More than half (51%) of U.S. employees believe their employer has an equal pay problem, which is up a staggering 121% from 2019. Even worse, more than a third (35%) believe the gap has increased since the COVID-19 pandemic and 22% claim their employer isn’t taking any steps to achieve equal pay.
Meanwhile, fewer than a quarter (23%) of employees said their company has disclosed its current gender pay gap.
“Leaders need to understand that it’s not enough to address pay during compensation planning,” Gokal says. “There are many factors that contribute to pay inequality, including market fluctuations and M&A activity. Some will be within a company’s control, and some won’t be, so it’s critical that pay is evaluated on an ongoing basis. Companies also have a responsibility to look at every aspect of the employee journey — from recruiting to promotions to ongoing employee success.”
More than half of employees (58%) called for a law mandating companies to disclose
their gender pay discrepancies, according to the report.
It seems that the closest we’ll come to such legislation, at least anytime soon, is the wave of pay transparency laws sweeping the country. For example, California has doubled down on pay transparency with a new law that demands a lot of homework from HR leaders with the goal of getting closer to equal pay.
Senate Bill 1162, signed into law by California Gov. Gavin Newsom, expands upon the framework of the California Equal Pay Act, which requires employers in the state to disclose the pay range for a job if an applicant asks for it after an initial interview, as well as Senate Bill 973, in which private employers with 100 or more employees are required to submit a pay data report to the California Department of Fair Employment and Housing (DFEH) that includes the number of employees by race, ethnicity and sex.

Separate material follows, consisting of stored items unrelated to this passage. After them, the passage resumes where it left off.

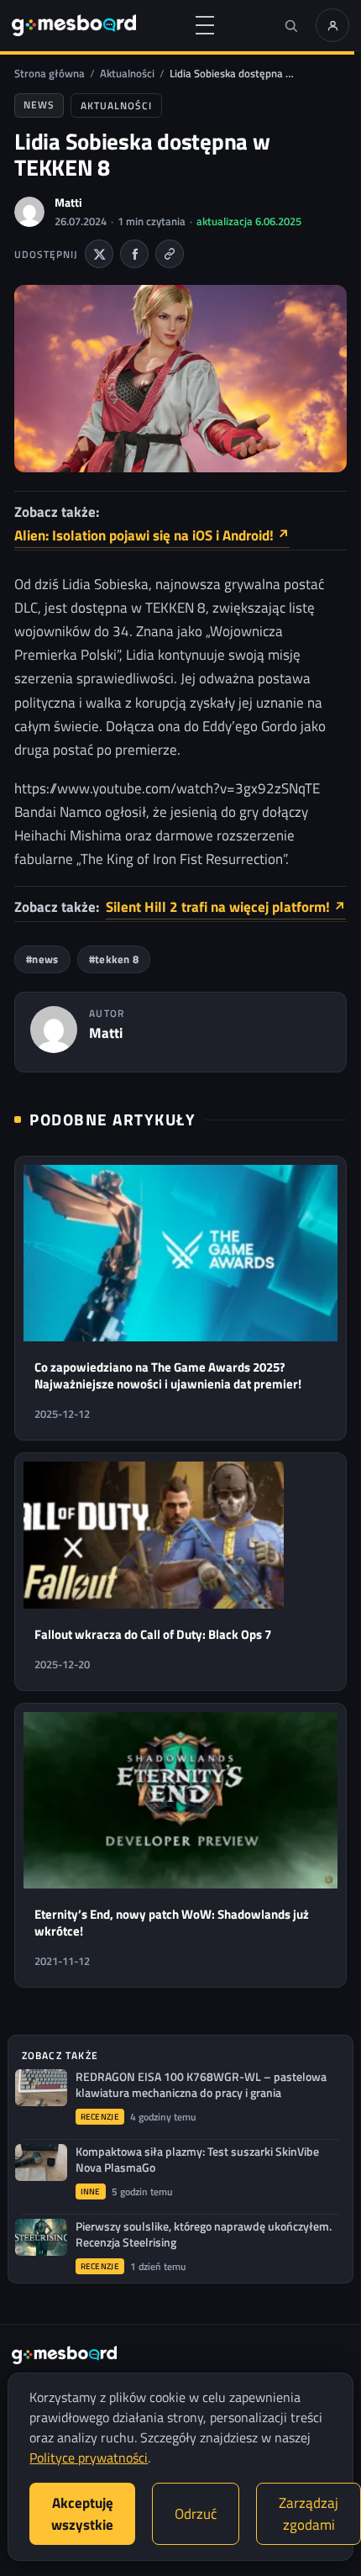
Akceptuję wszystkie (82, 2514)
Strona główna (49, 73)
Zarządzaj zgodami (308, 2514)
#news (42, 959)
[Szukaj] (290, 25)
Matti (68, 202)
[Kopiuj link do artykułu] (169, 254)
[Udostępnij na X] (99, 254)
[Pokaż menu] (205, 25)
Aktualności (127, 73)
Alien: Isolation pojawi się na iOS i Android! (152, 535)
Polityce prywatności (88, 2457)
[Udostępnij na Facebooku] (134, 254)
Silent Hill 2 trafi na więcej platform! (226, 907)
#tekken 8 (114, 959)
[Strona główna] (74, 25)
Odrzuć (196, 2514)
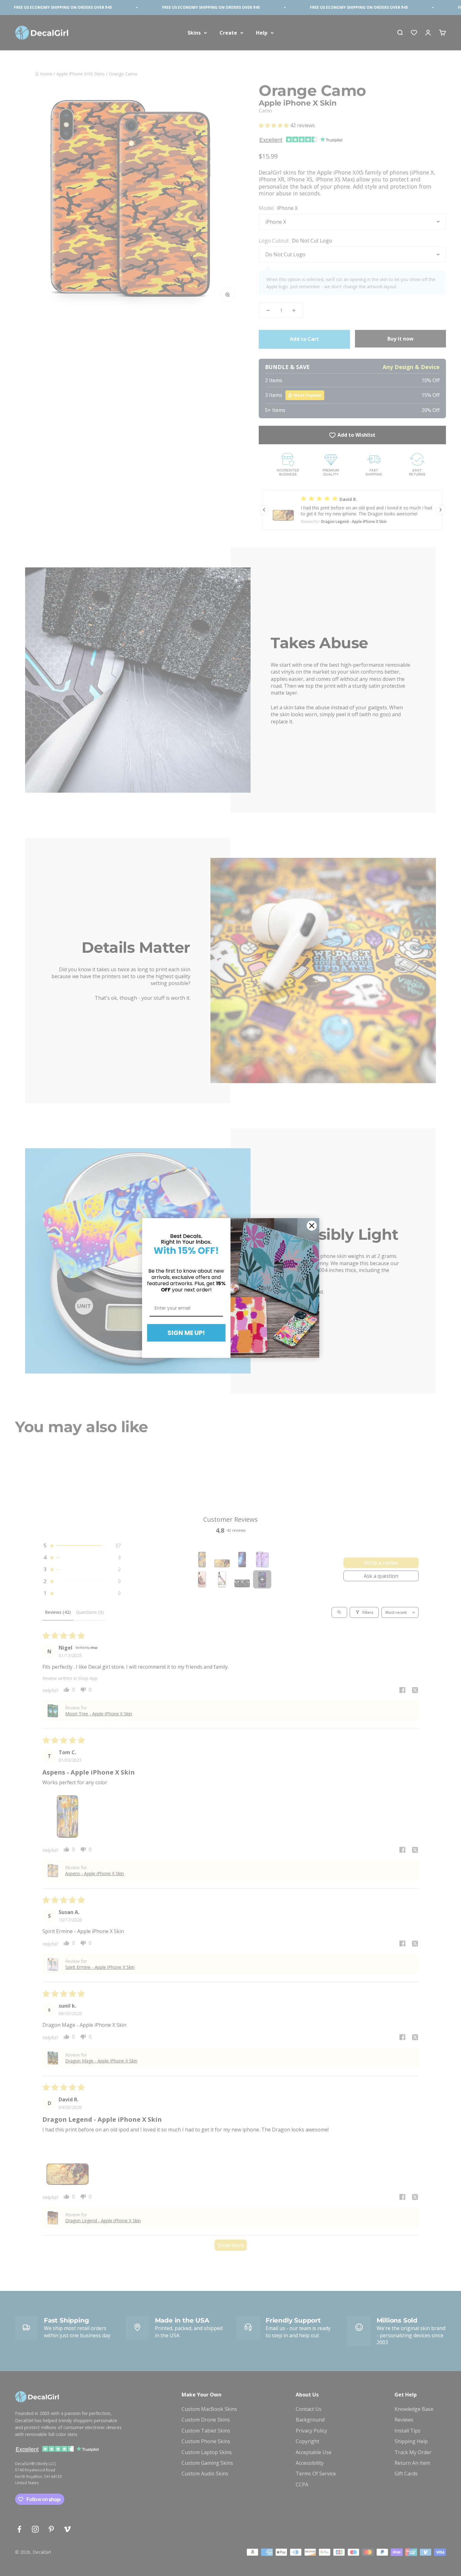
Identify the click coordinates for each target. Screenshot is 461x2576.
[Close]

Under the new California law, employers in the state with at least 15 workers must include the hourly rate or salary range on job listings, even when using a third party. All employers, regardless of size, must also provide a salary range for a current employee’s position at the employee’s request. Employers are required to maintain records of a job title and wage rate history for each employee for the duration of their employment and for three years after.

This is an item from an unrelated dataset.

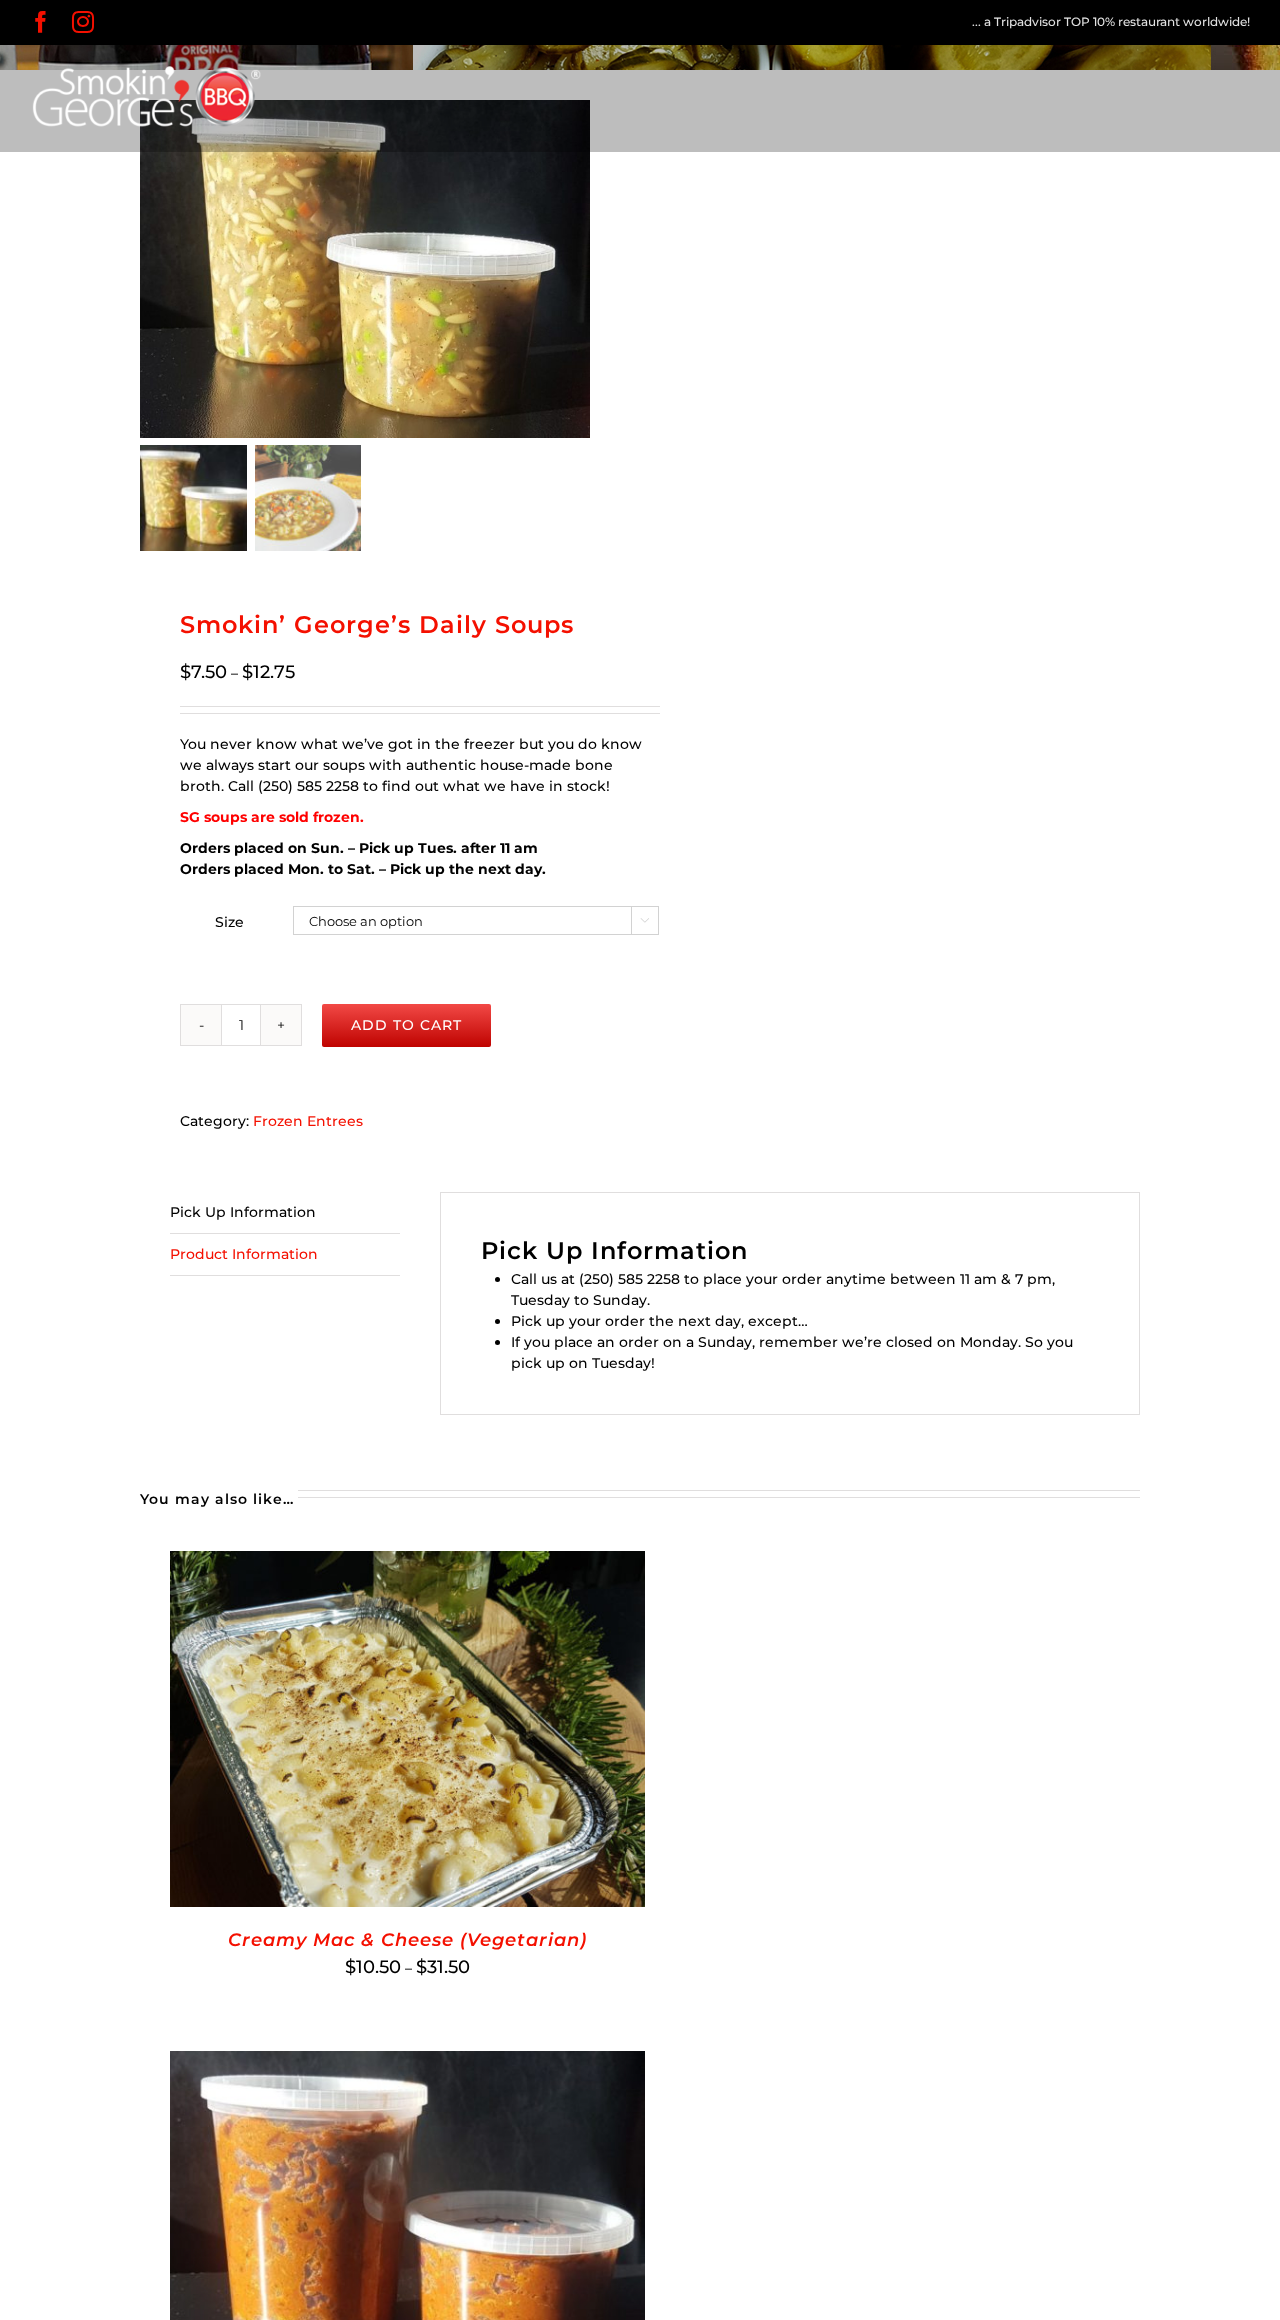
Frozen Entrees (308, 1121)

The new law also requires California employers with 100 or more employees to report the median and mean hourly rate within each job category, for each combination of race, ethnicity and sex. Furthermore, California employers with 100 or more employees hired through labor contractors must produce a similar pay data report. These annual reports are due the second Wednesday of May.
“This is a big deal,” employment lawyer Robert Nichols, partner at national law firm Bracewell LLP, told HRD. “It’s intended to achieve better pay equity. The notion is that historically, women and certain racial and ethnic groups have been underpaid. Those disparities perpetuate themselves, so the disclosure will help to alleviate those disparities over time.”